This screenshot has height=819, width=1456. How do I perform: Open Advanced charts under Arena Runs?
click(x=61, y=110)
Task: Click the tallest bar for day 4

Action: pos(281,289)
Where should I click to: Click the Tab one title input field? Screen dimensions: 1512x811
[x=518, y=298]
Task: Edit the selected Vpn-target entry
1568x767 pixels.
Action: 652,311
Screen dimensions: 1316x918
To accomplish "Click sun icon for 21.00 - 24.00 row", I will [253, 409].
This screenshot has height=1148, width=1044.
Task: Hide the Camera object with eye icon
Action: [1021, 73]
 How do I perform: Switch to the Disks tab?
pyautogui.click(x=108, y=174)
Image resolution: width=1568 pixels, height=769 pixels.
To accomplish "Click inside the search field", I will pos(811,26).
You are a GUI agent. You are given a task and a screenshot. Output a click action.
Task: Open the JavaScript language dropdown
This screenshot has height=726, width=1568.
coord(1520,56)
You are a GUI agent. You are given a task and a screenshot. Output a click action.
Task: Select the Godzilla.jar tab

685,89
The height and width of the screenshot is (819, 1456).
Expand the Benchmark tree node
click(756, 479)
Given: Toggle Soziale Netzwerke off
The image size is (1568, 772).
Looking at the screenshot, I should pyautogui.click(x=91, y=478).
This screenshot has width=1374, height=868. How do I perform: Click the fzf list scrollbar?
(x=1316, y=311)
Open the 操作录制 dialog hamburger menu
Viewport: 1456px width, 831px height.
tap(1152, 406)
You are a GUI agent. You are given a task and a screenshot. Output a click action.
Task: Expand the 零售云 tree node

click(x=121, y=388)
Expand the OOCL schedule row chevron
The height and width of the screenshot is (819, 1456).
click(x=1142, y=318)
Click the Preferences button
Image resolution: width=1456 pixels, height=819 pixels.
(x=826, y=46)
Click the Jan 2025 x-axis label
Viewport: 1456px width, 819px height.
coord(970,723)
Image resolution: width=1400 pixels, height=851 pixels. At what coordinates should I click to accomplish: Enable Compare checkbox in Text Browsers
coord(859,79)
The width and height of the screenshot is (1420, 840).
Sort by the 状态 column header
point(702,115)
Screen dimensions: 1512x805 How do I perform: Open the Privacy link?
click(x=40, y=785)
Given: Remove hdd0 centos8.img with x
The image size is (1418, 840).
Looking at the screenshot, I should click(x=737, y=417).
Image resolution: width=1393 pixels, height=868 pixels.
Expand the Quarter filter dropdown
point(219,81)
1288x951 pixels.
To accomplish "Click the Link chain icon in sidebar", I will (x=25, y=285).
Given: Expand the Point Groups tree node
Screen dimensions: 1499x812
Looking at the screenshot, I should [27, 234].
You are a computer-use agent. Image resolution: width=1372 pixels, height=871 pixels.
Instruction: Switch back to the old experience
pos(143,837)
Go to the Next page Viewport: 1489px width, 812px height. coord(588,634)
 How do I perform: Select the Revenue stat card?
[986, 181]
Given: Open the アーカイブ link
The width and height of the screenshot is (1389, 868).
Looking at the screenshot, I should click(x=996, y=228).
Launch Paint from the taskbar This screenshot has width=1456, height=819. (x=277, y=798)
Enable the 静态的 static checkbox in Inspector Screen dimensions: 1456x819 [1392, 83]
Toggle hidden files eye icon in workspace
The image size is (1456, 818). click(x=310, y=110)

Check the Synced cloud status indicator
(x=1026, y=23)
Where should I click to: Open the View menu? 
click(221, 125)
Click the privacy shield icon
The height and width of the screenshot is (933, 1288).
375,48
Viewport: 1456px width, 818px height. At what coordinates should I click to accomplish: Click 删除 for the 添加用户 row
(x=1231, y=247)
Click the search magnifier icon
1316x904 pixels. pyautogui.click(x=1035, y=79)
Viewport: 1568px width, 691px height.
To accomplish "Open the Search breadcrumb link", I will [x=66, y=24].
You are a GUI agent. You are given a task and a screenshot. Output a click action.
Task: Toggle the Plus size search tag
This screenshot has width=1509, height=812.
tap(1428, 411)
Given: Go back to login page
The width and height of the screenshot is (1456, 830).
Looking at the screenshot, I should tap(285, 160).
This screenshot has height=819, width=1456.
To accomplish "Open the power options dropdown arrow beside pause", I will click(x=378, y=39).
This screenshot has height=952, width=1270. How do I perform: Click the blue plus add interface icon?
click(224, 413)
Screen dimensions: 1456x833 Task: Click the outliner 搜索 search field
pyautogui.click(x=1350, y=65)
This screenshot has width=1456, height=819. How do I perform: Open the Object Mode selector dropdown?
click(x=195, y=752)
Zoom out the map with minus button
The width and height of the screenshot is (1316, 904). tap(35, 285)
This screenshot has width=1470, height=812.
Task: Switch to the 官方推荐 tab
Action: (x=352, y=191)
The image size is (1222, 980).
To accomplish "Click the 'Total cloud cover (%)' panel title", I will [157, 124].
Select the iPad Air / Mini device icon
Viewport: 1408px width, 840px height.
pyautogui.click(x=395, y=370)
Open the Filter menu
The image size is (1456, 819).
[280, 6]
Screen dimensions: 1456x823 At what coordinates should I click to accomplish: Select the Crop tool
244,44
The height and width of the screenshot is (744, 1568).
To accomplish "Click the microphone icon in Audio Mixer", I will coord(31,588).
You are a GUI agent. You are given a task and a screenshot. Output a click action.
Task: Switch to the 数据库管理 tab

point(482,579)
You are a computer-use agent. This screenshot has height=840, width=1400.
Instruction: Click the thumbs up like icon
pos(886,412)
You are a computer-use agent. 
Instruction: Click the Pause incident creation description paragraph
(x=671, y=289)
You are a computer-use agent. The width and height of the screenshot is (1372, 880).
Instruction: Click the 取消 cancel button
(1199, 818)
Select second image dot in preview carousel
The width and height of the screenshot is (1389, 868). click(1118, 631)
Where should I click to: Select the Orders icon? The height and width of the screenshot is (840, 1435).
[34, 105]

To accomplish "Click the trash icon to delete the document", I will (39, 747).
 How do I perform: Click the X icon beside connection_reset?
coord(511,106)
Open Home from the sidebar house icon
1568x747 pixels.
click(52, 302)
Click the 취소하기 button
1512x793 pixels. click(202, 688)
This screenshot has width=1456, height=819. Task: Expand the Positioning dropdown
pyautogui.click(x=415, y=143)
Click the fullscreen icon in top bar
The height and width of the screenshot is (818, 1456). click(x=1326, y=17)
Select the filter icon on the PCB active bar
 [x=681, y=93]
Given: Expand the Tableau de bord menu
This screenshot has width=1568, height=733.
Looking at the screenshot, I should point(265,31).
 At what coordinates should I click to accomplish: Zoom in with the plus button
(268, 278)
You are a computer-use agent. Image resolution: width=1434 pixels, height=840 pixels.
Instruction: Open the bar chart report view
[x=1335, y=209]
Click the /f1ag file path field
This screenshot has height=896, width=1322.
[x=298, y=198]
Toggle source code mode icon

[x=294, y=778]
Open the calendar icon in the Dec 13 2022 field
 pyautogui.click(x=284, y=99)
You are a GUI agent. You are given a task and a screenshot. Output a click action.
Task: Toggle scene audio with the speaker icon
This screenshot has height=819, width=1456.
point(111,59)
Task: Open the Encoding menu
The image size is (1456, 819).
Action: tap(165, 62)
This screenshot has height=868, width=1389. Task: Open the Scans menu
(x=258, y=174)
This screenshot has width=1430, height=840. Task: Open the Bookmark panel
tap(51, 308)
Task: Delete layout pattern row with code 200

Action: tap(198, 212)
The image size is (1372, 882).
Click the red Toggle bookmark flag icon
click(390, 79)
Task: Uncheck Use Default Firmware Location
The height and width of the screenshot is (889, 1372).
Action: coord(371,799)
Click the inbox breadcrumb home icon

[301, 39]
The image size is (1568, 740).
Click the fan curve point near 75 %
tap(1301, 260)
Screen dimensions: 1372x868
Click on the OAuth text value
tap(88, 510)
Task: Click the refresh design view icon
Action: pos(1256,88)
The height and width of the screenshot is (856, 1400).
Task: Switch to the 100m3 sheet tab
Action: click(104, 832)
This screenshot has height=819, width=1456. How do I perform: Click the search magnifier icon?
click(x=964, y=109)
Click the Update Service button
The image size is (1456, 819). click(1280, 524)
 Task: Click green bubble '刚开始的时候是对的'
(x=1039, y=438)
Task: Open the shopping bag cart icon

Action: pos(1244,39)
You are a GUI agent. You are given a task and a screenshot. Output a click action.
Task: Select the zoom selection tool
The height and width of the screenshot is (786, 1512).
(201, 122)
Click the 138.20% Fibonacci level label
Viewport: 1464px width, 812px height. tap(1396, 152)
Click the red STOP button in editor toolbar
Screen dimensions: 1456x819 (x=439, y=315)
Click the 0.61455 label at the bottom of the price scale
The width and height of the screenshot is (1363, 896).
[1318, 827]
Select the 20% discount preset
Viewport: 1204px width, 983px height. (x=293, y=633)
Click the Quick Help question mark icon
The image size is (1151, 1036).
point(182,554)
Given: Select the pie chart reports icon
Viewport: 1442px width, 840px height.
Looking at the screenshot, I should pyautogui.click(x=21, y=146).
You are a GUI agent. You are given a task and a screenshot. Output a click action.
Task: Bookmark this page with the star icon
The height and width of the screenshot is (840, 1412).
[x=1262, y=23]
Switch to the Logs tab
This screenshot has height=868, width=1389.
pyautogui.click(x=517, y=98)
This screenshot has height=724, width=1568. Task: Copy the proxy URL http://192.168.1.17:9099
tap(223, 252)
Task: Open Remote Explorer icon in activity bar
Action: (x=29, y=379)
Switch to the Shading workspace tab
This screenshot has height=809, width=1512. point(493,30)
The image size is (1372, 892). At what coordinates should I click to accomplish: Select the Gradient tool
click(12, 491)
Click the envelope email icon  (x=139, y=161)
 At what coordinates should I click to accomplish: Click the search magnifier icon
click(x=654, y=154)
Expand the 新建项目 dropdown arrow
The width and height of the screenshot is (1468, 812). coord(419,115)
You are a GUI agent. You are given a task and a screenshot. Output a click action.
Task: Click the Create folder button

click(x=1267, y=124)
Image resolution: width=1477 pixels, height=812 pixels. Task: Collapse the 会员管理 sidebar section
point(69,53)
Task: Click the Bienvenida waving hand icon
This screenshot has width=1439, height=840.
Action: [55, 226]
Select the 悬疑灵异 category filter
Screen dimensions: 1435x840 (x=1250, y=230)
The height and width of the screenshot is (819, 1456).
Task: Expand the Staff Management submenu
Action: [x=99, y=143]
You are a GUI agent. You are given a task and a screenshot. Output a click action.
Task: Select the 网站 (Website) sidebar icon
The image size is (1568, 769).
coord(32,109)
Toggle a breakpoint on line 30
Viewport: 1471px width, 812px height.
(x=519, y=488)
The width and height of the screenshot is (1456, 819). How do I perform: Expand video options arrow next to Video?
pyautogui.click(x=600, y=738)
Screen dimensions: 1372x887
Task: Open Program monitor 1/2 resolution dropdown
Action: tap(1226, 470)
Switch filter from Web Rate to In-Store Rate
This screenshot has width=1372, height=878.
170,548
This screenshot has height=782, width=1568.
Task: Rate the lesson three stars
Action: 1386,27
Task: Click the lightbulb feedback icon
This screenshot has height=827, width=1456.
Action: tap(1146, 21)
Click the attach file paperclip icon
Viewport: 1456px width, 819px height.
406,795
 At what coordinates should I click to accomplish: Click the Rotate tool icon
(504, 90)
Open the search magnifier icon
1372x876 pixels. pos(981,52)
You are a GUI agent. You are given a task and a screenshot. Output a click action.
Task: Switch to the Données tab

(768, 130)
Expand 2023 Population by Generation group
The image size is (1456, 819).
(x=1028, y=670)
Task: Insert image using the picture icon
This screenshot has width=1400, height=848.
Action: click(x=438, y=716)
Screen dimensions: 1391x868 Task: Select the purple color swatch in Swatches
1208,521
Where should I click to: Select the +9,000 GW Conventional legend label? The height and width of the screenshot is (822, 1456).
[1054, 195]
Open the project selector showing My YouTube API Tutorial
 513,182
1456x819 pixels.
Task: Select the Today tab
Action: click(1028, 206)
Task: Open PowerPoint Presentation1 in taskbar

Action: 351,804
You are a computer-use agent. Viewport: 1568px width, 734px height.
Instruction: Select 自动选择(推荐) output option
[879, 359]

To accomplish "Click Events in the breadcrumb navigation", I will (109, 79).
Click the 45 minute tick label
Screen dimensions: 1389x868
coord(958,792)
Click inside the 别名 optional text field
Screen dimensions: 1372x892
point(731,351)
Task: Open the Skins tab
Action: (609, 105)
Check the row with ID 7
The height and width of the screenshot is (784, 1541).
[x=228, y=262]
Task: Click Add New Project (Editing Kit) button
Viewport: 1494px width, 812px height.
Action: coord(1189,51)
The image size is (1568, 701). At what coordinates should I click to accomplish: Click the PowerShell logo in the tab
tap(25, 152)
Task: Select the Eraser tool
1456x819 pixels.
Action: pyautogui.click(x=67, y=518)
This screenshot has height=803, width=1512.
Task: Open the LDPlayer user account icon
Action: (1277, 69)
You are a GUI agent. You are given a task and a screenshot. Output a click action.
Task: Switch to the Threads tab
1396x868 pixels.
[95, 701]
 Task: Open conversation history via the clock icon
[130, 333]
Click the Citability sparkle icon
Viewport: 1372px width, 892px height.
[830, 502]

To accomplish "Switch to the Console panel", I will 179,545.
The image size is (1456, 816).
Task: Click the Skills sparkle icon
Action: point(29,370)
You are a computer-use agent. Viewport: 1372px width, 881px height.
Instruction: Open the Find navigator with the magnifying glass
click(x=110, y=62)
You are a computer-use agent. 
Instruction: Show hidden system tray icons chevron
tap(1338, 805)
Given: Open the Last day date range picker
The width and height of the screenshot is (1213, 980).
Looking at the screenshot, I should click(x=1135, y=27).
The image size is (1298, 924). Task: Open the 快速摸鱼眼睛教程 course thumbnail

--------

### ACTIVITY
Scan the data for the word "page" and copy every line where it shows up.

### ANSWER BOX
Go to the Next page Viewport: 1489px width, 812px height. coord(588,634)
Given: Go back to login page
Task: Bookmark this page with the star icon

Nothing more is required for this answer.